Being found suitable for parole as a lifer in the state of California does not mean one is automatically released.
The lifers’ suitability for parole is considered after they have served their base term. But as a few lifers at San Quentin have experienced, being deemed “suitable” does not mean they will be released.
Mike Villanueva recently discovered this after his seventh parole hearing.
He was found suitable for parole by a two-member panel after 20 years in prison, but Gov. Jerry Brown bounced his case for a new hearing by a 12-member panel. His crime: conspiracy to commit second-degree murder.
This put Villanueva in limbo, uncertain of his new parole date or whether he would be released on parole.
In 1988, voters passed Proposition 89, which amended the California Constitution. This amendment grants the governor the right to review all decisions made by the parole board, which he appoints. Proposition 89 gave the governor the right to reverse some parole board decisions and remand others back to the full board, as in Villaneueva’s case.
For non-murder cases, the governor has 120 days to remand the case back to the full board for review, called an En Banc hearing. The governor has this same right to refer murder cases back to the full board, and an additional 30 days to reverse parole decisions of convicted murders.
Villanueva said when he was found suitable, he believed the 120-day governor’s review period was just a formality, but when he found out the governor referred his case to En Banc, he felt hurt. “I was hurt because I showed the board I was suitable and the governor was not acknowledging this fact,” Villanueva said, adding, “Instead the process seemed political to me.”
California is one of four states that give the governor the ultimate say in lifer’s parole decisions. The board is bound by the law in making a decision on a lifer’s parole suitability, but the governor’s parole policies usually play a role in how these laws are interpreted.
“The process ultimately puts parole in the hands of a politician, (and) as a result, the decision is often influenced by public opinion,” Villanueva says.
In the 1980s, Massachusetts Gov. Michael Dukakis decided to let inmate Willie Horton leave prison temporarily through a state furlough program, which allowed prisoners to go home on certain weekends. Horton committed a heinous rape while out on a furlough. As a result of his decision, Dukakis was labeled “soft on crime” and cost him votes in the 1988 presidential election.
In his book Thinking About Crime, author Michael Tonry argues that legislation is based on public opinion, which is usually misinformed because of sensationalized cases in the media, like the Horton case.
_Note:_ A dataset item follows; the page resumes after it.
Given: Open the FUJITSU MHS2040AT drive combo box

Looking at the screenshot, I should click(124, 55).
The sensationalism of the Horton case sent a clear message to all politicians that the voting public holds politicians responsible for future crimes of released criminals, and reinforced favorable attitudes toward tough-on-crime policies – such as Proposition 89.
Danny Linn knows the power of Proposition 89 first hand.
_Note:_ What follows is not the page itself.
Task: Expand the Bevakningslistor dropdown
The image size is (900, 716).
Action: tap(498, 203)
Linn was convicted of second-degree murder, and sentenced to 15 years-to-life in 1998. He was found suitable for parole during his first parole hearing nearly 15 years later, and would have been released around March 2, 2013. But on the 29th day of the final governor’s review period, Jerry Brown denied his parole date.
Linn says the whole process was like an emotional rollercoaster.
“What I don’t understand is why the state spends so much money on paying parole board members and psychologists to make determinations about parole, and one person can come behind them and reverse the decision on speculation alone,” Linn says.
Linn says he is staying positive for his next parole hearing in August or September. “I’m not looking at this situation as a setback,” Linn says, “Instead, I will continue to do the work on myself that will eventually lead me out of prison.”
Villanueva’s case was heard by all 12 members of the parole board at his En Banc hearing on March 19. His suitability was affirmed. Villanueva said he was relieved by this decision, but he believes the process should be reformed.
Villanueva says he believe that a review period of a decision that was made in a few hours is OK, but also the determination of review should be taken out of the governor’s hands. He envisions a system where everyone will get the same level of review by paid career civil servants instead of being subject to the review of a politician who has political interests to consider.
“Although I believe I was treated fairly by Brown’s appointees, our legal system would be improved if it were changed from one that appoints parole board members, to a system where a person would apply to become a career civil servant as a parole board member.”
No such plan is scheduled in the immediate future for the state of California.